大人になると同じことの繰り返しに慣れ親しんで「今年もこの季節がきたか」で日々を過ごすようになりがちですが、年度末の忙しさの中で中高生の卒業のニュースを目にすると、人生の節目を迎えた時のことを思い出すことも大切だなと…。
人生の節目は終わりであると同時に新たな人生の始まりです。それまでの積み重ねの成果の結果です。
新生活に心を弾ませている人もいれば、人生の進路に迷いを抱えている人もいるでしょう。
新たな人生を歩み始めると、それまでと違うペースに戸惑う事でしょう。
「イメージと違う」「こんなはずじゃなかった」結果、すぐに学校生活やキャリアをリセットしたくなった人も多いのでは…。

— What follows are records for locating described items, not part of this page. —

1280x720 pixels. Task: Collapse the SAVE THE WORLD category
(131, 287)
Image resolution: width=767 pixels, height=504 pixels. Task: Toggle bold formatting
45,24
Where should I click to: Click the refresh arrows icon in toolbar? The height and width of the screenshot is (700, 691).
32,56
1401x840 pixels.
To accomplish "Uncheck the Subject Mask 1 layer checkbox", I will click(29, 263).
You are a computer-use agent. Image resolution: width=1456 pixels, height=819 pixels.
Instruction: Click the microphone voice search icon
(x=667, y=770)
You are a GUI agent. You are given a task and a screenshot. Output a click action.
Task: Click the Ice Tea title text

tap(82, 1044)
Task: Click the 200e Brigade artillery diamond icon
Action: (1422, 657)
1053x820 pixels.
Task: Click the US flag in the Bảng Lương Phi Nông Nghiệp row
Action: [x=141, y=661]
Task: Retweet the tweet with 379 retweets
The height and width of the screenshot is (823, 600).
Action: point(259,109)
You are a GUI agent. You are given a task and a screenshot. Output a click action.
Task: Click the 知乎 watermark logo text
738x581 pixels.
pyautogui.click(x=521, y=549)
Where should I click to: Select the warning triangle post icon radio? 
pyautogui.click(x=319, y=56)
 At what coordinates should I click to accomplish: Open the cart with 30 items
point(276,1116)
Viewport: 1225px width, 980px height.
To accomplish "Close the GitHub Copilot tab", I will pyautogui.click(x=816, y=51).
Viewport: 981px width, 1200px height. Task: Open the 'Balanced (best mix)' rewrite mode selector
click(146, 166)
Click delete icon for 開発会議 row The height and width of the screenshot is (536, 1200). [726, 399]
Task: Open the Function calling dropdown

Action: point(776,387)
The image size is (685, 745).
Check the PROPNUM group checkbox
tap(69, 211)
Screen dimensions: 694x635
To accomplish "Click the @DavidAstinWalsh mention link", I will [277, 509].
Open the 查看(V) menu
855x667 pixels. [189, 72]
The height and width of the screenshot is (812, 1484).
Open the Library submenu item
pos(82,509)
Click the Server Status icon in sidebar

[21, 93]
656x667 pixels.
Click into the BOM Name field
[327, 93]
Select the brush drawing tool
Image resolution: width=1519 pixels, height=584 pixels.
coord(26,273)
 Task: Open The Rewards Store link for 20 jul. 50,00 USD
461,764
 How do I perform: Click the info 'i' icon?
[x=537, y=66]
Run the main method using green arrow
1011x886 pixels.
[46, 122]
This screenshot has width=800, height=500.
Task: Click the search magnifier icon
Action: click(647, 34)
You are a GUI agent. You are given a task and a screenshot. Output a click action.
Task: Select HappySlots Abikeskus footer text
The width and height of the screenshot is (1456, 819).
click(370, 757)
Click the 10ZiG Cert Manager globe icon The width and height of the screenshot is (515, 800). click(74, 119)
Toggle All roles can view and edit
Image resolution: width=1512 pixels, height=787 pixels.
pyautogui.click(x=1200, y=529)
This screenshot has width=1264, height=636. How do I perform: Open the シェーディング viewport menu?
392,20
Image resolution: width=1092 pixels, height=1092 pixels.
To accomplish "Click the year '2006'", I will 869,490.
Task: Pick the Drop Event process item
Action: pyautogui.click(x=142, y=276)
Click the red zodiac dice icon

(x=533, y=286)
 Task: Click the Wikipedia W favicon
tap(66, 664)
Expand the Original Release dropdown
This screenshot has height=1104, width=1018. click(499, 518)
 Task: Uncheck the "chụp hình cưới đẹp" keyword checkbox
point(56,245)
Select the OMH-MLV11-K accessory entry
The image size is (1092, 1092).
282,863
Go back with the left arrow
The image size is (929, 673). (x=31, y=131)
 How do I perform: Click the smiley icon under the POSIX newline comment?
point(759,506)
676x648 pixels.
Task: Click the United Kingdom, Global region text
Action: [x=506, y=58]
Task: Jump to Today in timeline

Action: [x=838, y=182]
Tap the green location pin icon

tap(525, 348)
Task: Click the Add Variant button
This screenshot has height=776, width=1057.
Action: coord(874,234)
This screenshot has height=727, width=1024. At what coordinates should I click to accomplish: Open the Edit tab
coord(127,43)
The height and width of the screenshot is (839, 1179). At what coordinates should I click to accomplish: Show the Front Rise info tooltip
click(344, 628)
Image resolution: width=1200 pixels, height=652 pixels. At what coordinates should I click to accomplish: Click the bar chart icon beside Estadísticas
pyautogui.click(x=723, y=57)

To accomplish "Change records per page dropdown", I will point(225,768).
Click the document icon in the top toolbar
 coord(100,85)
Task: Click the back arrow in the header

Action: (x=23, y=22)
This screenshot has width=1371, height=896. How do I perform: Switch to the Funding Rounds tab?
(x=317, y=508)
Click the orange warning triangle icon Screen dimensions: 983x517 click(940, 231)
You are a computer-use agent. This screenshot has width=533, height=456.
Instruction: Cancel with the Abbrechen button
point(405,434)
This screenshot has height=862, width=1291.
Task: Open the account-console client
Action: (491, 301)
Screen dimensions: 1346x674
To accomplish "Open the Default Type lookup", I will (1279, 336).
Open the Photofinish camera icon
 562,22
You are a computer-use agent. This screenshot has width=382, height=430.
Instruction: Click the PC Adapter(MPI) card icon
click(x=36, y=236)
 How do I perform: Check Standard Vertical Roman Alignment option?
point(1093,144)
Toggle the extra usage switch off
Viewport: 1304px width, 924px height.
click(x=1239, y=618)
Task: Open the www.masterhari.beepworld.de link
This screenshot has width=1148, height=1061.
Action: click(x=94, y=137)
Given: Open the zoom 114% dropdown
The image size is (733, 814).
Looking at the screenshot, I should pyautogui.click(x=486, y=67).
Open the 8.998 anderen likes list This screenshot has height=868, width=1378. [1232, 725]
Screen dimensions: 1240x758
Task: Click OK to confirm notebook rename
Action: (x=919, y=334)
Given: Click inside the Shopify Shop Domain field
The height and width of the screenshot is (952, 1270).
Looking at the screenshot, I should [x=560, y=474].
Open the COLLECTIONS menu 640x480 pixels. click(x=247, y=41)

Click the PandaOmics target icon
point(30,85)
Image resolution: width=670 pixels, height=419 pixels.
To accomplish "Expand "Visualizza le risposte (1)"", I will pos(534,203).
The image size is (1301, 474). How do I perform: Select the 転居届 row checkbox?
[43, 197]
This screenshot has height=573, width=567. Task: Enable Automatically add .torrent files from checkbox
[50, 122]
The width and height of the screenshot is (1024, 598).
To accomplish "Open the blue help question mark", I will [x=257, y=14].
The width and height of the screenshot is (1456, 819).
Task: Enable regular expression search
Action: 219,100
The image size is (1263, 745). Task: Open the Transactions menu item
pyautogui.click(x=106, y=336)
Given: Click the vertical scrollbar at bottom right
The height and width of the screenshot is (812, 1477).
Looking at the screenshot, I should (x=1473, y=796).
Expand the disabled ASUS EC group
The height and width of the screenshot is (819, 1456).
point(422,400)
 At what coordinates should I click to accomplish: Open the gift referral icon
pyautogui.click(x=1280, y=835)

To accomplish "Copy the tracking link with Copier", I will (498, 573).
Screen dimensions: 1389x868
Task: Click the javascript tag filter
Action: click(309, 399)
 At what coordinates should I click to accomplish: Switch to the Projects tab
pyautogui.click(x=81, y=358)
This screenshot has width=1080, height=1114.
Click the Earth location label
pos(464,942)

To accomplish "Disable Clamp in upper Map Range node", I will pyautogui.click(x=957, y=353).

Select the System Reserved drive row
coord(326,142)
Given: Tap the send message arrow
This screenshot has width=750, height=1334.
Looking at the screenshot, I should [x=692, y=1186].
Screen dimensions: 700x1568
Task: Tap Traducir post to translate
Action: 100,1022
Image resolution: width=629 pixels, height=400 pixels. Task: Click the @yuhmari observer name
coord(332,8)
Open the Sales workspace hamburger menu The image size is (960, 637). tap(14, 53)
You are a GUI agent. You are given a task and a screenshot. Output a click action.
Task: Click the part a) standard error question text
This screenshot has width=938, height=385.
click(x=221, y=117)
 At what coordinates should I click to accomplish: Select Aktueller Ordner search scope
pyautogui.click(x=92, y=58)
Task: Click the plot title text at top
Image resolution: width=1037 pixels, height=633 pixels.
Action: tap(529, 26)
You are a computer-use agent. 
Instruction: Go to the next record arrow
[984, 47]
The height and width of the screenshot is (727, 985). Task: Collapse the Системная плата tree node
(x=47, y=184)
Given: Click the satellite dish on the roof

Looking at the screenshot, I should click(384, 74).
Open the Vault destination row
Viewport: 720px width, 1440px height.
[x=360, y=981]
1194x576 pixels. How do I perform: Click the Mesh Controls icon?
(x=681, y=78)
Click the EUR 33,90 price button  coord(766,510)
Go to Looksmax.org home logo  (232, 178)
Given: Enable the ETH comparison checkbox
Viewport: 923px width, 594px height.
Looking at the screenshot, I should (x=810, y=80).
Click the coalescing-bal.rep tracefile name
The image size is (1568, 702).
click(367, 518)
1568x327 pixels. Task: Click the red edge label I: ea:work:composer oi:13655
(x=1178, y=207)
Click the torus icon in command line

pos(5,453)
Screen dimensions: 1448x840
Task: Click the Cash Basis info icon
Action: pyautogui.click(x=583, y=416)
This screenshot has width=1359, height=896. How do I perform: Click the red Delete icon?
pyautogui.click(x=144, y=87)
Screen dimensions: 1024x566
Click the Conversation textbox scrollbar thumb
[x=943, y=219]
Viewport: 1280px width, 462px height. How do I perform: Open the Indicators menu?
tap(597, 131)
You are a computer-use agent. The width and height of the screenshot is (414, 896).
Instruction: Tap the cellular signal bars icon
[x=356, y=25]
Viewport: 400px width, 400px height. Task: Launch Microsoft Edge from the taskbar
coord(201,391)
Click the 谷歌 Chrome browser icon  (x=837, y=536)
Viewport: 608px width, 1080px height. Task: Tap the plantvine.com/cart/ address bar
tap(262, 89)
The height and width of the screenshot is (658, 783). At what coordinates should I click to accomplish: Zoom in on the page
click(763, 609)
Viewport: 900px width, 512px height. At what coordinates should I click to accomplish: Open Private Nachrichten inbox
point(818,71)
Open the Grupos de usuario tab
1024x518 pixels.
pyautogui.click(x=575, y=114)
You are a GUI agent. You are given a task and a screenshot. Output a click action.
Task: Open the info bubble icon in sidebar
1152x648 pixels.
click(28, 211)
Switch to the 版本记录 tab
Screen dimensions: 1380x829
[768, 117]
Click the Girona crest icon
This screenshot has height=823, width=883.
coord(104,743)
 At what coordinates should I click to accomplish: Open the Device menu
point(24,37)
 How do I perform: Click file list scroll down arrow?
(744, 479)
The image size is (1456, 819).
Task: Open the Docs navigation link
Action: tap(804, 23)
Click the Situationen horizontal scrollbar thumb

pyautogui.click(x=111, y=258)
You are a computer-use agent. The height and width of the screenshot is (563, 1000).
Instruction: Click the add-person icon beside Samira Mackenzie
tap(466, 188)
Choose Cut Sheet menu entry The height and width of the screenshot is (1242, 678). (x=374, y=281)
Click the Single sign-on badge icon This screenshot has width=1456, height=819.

先日、お坊さん仲間の一人から「今日は楽だった。」と一日の感想をもらしたら「それは周りに迷惑をかけたな。」と父親に窘められたそうです。
「どうゆうこと?」
「仕事や勤めはしんどいぐらいでちょうどええんや。」
「なんで?」
「端(はた)を楽(らく)にさせるのが働くいうことやから、しんどいぐらいがちょうどええんや。」
人生の節目というのは、自分がどうありたいかを問う絶好の機会であり、ただ悩むのではなく、どう悩むかが大切なのではないでしょうか。